> Written problem:
Copy the listing from the line containing "Where should I" through the end of the listing, keeping the requests. Multiply each coordinate in the answers by 1.25 and round to whole numbers, with halves rounded up.

> Entries shown:
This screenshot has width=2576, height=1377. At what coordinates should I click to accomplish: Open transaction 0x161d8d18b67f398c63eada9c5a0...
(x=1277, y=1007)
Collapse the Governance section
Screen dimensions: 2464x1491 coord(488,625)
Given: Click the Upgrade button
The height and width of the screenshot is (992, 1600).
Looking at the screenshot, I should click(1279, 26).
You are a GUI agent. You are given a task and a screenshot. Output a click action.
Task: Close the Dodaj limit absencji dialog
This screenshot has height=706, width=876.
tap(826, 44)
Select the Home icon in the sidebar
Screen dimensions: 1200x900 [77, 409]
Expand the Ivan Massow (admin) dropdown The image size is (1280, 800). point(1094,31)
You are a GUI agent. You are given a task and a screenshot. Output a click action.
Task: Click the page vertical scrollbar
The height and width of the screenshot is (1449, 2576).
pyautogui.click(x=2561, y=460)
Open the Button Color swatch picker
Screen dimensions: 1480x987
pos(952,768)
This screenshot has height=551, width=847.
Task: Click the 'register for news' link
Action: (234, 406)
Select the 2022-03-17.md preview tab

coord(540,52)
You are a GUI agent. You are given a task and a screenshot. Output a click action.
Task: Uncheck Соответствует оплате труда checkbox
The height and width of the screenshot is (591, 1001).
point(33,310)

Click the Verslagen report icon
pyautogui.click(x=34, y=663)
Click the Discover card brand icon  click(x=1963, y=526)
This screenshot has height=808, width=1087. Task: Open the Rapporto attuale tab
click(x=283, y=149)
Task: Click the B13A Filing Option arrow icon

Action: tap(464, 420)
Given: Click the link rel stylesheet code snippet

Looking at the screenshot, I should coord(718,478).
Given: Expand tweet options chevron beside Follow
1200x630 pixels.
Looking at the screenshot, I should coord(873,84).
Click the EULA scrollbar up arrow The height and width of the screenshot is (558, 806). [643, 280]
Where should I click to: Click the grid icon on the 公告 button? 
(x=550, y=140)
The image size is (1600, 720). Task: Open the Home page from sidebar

> Response to this task:
Where should I click to: Click the grid icon on the 公告 button? 
(x=688, y=175)
The image size is (1600, 720). Task: Open the Home page from sidebar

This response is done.